During a viral infection, the immune system releases small proteins called cytokines into the blood. These proteins guide immune cells to the site of infection to help get rid of the infection.

Sometimes, though, the body releases too many cytokines, creating a runaway immune system that attacks its healthy tissue, indicates the study published in the journal biomedicine.

This mishap, known as a cytokine storm, is believed to be one of the reasons some virally infected patients, including some with the common flu, succumb to the infection while others do not.

The data used to test and train the algorithm came from publicly available sources of patient gene expression data — all the RNA transcribed from patients’ genes and detected in tissue or blood samples.

Each time a new set of data from patients with Covid-19 became available, the team tested it in their model.
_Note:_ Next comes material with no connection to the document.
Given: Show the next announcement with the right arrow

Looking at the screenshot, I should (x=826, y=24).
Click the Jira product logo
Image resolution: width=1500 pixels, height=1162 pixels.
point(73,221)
They saw the same signature gene expression patterns every time.

By examining the source and function of those genes in the first signature gene set, the study also revealed the source of cytokine storms — the cells lining lung airways and white blood cells known as macrophages and T cells.

In addition, the results illuminated the consequences of the storm — damage to those same lung airway cells and natural killer cells, a specialised immune cell that kills virus-infected cells.

The researchers think the information might also help guide treatment approaches for patients experiencing a cytokine storm by providing cellular targets and benchmarks to measure improvement.

To test their theory, the team pre-treated rodents with either a precursor version of Molnupiravir, a drug currently being tested in clinical trials for the treatment of Covid-19 patients or SARS-CoV-2-neutralising antibodies.

After exposure to SARS-CoV-2, the lung cells of control-treated rodents showed the pandemic-associated 166- and 20-gene expression signatures. The treated rodents did not, suggesting that the treatments were effective in blunting cytokine storm.